The Globalization of the English Language
Retired educators teach English in Polish countryside
Athens News-Courier; Athens, Alabama
Two weeks in the countryside of Poland teaching young children the basics of the English language gave Cherry Anne Ward and Nancy Hightower an admiration for a resilient people not many years removed from the control of Soviet communism.
- "Nancy and I were overwhelmed by the Polish people by their strong character, their continuance of life," says Ward, who retired from Athens Middle School in 2003 after nearly 25 years in the classroom. "We developed an incredible admiration for them; the grandmothers with their hard-work faces, out in the fields with their grandchildren, dressed in babushkas, picking up potatoes."
- It was an article in The News-Courier about Frances Owens' trip to Hungary that caught Ward's interest and sent her to Hightower, a friend who retired from Julian Newman Elementary School in 2001 after 20 years as an elementary teacher.
Hungary and Poland needed teachers of English.
- "Having recently joined the European Union," explains Ward, "they think it's important for their children to learn to speak a common language. They chose English, the language of economics."
- Lodging in a house built in the 1700s as a private residence but now owned by the government, Ward and Hightower were driven to their schools by local parents for after-school lessons in English with students who took the instruction of their own volition.
- "We taught them English by speaking the language, by acting it out, and by using hands-on materials, pictures and songs," says Hightower. "They had almost no instructional materials. If we had known ahead of time, there were so many things we could have brought from home. We taught in the barest room - a huge room with a folding chalkboard. There were no bulletin boards, no manipulatives like flash cards."
- Team members managed by sharing what they did have and using materials left there by previous overseas teachers, and they capitalized on the experience of their predecessors.
- Each teacher keeps a journal, logging entries each evening so that teachers who follow will have the benefit of his experience and the students will have continuity of instruction.
- Ward brought along a set of clocks that her school system had discarded. The students practiced manipulating the hands and announcing the time, although Ward had to adjust to their British English textbooks in which 4:30 is phrased "half after 4."
- They taught basic English vocabulary: colors, numbers, parts of the body, items of clothing, etc.
- One of Ward's favorite techniques was to hand out cards with words such as "door," "mirror," "pencil" and "shirt," then she asked the students to say the word, identify the object, and then tape the card to the object.
- Both Ward and Hightower describe the children of Poland as eager and enthusiastic.

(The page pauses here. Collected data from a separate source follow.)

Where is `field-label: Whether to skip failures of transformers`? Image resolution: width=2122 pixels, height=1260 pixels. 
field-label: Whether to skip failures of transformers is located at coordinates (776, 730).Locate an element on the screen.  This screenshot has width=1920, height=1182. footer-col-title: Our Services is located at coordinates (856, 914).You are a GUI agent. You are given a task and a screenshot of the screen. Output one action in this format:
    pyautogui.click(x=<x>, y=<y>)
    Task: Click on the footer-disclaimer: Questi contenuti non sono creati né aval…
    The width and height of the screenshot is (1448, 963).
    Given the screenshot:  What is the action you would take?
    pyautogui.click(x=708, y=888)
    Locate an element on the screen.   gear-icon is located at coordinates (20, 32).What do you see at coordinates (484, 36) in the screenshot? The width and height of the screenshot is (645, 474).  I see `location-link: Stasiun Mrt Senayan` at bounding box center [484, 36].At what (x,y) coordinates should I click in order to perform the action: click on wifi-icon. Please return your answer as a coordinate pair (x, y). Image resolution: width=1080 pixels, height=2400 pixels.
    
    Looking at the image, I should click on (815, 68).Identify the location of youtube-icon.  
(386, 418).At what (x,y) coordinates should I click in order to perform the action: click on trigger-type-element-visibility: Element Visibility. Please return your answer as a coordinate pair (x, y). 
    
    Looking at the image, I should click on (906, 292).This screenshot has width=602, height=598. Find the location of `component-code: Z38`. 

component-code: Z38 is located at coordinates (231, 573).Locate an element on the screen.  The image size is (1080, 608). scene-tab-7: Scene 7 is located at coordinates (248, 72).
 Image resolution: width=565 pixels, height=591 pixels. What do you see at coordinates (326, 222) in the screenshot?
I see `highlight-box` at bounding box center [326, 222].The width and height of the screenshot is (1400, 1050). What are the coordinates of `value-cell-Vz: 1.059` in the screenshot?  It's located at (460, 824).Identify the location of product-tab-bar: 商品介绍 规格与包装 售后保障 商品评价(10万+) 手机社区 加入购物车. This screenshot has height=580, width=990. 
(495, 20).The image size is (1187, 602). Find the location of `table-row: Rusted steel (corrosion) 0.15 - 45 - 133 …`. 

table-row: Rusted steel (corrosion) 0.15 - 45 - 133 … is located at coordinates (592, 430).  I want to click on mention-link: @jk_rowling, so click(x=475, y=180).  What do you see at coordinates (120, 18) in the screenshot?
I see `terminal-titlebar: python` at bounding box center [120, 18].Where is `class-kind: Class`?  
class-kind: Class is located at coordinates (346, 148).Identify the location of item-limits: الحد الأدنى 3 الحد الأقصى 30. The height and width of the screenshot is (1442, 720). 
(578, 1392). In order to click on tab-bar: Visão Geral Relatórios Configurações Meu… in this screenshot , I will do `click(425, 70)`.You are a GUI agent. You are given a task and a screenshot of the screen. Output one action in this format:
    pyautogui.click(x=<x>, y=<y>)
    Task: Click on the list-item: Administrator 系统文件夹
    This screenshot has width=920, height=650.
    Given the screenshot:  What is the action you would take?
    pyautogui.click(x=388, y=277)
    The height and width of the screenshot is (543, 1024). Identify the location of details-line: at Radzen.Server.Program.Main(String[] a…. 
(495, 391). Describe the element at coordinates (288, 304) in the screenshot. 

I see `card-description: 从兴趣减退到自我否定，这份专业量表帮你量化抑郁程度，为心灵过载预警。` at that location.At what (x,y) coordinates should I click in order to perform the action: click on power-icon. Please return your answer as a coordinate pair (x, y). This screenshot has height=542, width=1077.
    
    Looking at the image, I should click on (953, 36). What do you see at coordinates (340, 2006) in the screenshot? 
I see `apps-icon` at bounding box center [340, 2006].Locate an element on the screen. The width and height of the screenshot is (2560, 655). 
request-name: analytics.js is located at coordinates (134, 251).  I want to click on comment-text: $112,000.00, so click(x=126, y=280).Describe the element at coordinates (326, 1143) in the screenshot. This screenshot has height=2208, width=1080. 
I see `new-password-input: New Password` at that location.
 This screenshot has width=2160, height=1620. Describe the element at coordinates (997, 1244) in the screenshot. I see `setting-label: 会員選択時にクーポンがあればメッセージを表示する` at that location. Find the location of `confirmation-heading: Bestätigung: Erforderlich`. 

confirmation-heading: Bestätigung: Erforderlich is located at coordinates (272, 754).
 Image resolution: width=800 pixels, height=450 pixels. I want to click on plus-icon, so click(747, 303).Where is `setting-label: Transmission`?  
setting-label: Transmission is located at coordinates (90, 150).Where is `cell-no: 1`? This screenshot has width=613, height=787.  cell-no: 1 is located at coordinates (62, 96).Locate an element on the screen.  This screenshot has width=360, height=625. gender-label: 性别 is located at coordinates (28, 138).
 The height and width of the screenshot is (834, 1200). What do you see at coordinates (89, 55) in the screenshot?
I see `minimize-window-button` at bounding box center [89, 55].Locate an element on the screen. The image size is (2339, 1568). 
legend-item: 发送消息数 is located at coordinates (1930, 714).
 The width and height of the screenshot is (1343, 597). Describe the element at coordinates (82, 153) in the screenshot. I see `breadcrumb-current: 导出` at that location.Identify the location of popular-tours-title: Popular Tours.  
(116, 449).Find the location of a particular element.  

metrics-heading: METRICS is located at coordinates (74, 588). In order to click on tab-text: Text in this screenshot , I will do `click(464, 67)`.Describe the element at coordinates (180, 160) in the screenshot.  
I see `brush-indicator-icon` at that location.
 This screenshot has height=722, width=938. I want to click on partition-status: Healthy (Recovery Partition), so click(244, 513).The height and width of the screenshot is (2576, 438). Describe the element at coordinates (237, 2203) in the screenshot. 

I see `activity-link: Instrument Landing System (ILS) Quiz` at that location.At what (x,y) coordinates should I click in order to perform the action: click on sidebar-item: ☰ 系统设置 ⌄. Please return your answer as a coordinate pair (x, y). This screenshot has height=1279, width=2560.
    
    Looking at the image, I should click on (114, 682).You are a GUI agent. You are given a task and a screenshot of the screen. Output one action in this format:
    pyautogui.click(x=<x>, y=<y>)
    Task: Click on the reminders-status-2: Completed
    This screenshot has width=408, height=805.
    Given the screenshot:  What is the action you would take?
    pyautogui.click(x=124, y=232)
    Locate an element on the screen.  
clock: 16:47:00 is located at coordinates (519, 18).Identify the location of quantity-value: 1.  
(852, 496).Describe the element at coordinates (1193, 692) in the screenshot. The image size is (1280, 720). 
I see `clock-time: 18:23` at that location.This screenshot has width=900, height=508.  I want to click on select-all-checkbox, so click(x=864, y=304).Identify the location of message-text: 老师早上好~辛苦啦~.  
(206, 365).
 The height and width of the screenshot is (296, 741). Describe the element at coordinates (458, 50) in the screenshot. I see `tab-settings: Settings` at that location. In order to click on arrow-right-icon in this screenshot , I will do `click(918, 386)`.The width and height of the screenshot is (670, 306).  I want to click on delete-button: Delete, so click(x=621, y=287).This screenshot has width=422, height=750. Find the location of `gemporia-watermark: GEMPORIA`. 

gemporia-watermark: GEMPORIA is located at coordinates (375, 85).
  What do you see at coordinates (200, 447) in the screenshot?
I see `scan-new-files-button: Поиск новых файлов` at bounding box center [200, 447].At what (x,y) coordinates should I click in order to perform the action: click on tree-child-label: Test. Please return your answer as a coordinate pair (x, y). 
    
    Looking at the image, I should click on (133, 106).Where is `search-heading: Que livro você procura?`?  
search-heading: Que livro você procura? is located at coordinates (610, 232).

- "They were enthusiastic learners," says Hightower. "They were there because they wanted to be there. They absorbed anything we said or did."
- "If we drew smiley faces on their papers or wrote 'super' or 'super student,' they were so pleased," says Hightower. "They'd go around to other students and point to their papers and say, 'See? Super.' "
Here are Ward's and Hightower's miscellaneous observations about their experiences in Poland:
- Although the classrooms were not supplied with textbooks and manipulatives, the teachers were surprised when students brought out boxes with "a beautiful array of crayons, markers, protractors and pastels" to work with. Children also brought tiny notebooks they used as journals.
- High school students in Poland study 12-14 subjects over the course of a week.
- The Polish are a church-going people. Ninety-nine percent are Catholic, and 98 percent practice their faith.
- The Polish don't go into debt. They build houses in stages as their finances allow. It isn't unusual to see a house under construction for several years.
- The grayness and drabness of the architecture and dress in Poland—probably a holdover from the Communist influence—is more than compensated for by the beauty of Poland's flowers.
- Children brought them by the handfuls to their teachers daily.